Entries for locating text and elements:

##########

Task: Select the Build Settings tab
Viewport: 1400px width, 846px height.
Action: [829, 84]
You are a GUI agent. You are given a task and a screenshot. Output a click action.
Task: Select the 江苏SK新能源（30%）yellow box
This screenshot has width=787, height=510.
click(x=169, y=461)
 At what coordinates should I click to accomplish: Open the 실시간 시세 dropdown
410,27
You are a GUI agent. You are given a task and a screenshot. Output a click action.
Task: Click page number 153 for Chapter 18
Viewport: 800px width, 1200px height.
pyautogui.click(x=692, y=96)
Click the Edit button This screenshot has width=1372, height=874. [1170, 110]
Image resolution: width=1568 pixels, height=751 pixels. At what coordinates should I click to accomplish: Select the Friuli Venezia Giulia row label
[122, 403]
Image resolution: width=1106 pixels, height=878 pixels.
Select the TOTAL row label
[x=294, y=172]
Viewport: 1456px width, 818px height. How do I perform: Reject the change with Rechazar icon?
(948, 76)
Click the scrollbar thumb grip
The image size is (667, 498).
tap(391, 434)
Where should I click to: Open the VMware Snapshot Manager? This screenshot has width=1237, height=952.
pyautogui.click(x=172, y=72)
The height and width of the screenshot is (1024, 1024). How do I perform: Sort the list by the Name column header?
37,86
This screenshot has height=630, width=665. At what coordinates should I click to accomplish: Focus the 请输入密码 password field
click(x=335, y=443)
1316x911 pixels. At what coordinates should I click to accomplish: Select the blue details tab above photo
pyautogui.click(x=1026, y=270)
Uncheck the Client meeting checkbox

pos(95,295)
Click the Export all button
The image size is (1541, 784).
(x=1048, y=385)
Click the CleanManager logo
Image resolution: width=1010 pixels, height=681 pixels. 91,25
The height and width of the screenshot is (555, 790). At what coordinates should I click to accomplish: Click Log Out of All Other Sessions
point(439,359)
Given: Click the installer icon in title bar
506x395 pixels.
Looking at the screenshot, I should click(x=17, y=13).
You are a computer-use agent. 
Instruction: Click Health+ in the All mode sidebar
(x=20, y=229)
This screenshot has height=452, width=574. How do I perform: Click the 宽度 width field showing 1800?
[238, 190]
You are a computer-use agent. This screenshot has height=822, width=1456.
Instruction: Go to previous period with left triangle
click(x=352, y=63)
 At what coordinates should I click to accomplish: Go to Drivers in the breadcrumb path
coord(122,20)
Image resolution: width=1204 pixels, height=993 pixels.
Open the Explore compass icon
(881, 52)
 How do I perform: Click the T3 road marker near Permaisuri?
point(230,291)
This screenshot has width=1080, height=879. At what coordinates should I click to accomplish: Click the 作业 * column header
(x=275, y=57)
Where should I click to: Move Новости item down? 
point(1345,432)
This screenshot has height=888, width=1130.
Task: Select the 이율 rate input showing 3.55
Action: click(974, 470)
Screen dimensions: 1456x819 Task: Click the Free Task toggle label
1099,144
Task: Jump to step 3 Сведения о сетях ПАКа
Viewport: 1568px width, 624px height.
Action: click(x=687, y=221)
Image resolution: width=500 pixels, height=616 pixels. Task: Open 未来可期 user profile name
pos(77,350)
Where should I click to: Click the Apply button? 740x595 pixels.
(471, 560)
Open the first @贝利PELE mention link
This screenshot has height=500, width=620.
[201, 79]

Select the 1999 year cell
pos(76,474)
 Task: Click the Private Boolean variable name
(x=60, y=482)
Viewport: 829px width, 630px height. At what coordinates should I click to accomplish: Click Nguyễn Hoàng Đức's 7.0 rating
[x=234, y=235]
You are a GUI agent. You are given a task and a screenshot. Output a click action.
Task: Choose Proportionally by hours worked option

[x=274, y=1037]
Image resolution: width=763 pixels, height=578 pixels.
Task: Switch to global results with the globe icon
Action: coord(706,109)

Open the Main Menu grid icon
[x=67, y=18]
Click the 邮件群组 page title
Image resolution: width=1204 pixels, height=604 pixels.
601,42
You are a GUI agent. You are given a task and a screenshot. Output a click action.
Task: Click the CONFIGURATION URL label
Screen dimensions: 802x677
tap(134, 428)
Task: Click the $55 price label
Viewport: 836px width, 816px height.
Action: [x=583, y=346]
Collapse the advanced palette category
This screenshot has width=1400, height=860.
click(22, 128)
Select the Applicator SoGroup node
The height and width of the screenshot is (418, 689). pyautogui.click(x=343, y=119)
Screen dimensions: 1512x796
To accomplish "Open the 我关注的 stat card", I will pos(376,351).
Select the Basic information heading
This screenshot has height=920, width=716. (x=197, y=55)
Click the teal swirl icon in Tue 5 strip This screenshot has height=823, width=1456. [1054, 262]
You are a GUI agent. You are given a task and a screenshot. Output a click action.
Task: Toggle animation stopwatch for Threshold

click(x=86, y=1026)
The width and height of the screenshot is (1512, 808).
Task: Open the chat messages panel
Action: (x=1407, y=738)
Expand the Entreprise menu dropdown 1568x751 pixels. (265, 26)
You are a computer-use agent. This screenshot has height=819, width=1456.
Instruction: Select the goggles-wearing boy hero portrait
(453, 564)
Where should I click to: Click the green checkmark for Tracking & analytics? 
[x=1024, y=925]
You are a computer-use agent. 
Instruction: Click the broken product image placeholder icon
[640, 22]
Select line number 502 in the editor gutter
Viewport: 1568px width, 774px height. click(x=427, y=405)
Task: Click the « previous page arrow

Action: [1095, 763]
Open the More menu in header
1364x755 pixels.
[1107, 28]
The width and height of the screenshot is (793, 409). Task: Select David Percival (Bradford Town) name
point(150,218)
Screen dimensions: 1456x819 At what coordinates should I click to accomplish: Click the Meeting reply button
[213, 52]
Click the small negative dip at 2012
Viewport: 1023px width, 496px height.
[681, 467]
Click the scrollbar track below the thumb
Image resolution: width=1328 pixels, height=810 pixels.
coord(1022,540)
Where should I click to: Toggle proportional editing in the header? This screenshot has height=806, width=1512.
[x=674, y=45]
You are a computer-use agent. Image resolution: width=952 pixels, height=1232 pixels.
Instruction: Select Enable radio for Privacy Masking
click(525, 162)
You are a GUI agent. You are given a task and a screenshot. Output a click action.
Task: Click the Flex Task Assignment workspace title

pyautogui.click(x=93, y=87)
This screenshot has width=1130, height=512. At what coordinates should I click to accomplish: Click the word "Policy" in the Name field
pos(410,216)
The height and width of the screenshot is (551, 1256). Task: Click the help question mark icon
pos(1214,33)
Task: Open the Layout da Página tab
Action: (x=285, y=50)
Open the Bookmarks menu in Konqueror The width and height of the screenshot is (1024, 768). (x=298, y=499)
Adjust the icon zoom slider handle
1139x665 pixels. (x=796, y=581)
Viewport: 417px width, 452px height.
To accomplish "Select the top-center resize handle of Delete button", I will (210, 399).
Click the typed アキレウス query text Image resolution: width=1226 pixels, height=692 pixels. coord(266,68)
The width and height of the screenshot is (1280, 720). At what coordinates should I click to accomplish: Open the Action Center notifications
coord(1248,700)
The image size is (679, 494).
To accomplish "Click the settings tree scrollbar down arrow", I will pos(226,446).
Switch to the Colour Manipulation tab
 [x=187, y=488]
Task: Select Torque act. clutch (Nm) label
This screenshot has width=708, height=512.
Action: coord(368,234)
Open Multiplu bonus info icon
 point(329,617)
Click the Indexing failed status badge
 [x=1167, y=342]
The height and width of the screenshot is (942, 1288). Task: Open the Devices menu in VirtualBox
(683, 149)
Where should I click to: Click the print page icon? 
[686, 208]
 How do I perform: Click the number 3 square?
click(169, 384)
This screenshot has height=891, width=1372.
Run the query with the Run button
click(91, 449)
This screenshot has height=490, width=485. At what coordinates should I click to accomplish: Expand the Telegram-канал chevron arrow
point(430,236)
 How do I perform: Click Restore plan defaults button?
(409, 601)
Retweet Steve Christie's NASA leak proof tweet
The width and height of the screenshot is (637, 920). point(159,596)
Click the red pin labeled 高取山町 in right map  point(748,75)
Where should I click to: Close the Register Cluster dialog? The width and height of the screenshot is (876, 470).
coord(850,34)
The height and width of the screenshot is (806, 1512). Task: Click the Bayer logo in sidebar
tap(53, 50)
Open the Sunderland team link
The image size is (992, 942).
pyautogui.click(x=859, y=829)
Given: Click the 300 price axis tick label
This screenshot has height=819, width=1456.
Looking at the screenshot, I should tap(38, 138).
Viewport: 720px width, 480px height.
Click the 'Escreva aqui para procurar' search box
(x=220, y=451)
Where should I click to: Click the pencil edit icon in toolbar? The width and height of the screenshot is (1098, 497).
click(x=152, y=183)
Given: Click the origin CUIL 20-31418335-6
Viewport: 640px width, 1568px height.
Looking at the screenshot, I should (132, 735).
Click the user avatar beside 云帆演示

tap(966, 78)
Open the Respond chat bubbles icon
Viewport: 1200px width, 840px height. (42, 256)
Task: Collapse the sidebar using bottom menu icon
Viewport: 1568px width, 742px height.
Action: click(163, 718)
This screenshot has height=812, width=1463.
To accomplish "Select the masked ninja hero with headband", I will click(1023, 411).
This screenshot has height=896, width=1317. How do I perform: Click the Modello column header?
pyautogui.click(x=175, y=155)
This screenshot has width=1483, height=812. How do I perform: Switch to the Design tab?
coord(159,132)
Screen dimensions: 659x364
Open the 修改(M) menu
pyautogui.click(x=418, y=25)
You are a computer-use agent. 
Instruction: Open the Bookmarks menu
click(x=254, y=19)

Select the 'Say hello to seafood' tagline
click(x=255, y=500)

##########

(Problem to solve): Repeat these lines exactly, everything from the line containing "The height and width of the screenshot is (551, 1256)." down to the line containing "[x=187, y=488]", with both of those lines included.

(Result):
The height and width of the screenshot is (551, 1256). Task: Click the help question mark icon
pos(1214,33)
Task: Open the Layout da Página tab
Action: (x=285, y=50)
Open the Bookmarks menu in Konqueror The width and height of the screenshot is (1024, 768). (x=298, y=499)
Adjust the icon zoom slider handle
1139x665 pixels. (x=796, y=581)
Viewport: 417px width, 452px height.
To accomplish "Select the top-center resize handle of Delete button", I will (210, 399).
Click the typed アキレウス query text Image resolution: width=1226 pixels, height=692 pixels. coord(266,68)
The width and height of the screenshot is (1280, 720). At what coordinates should I click to accomplish: Open the Action Center notifications
coord(1248,700)
The image size is (679, 494).
To accomplish "Click the settings tree scrollbar down arrow", I will pos(226,446).
Switch to the Colour Manipulation tab
 [x=187, y=488]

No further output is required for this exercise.